[Stored data entries]
*** Block opens ***

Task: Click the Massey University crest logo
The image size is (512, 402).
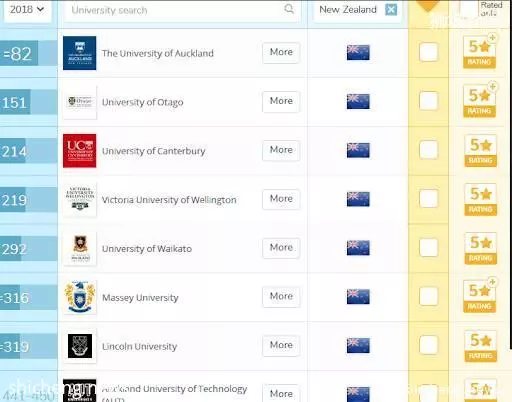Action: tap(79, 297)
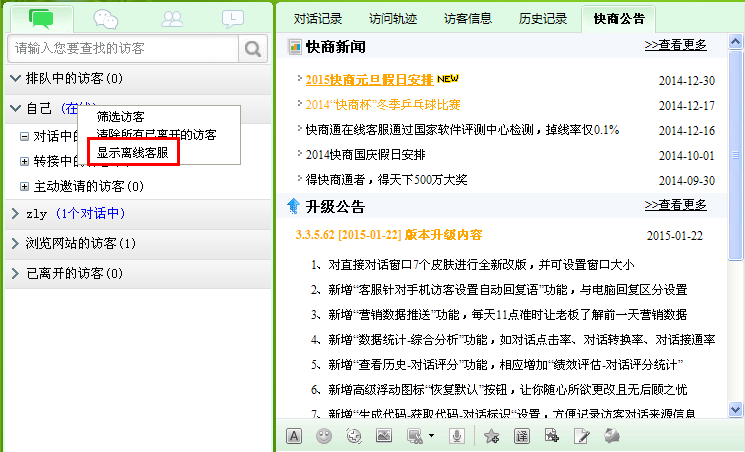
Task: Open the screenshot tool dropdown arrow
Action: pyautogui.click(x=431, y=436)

*** Block closes ***

**Task details:**
Return all of the entries word for word, but omit the pictures.

**Solution:**
Task: Click the Massey University crest logo
The image size is (512, 402).
Action: tap(79, 297)
Task: Open the screenshot tool dropdown arrow
Action: pyautogui.click(x=431, y=436)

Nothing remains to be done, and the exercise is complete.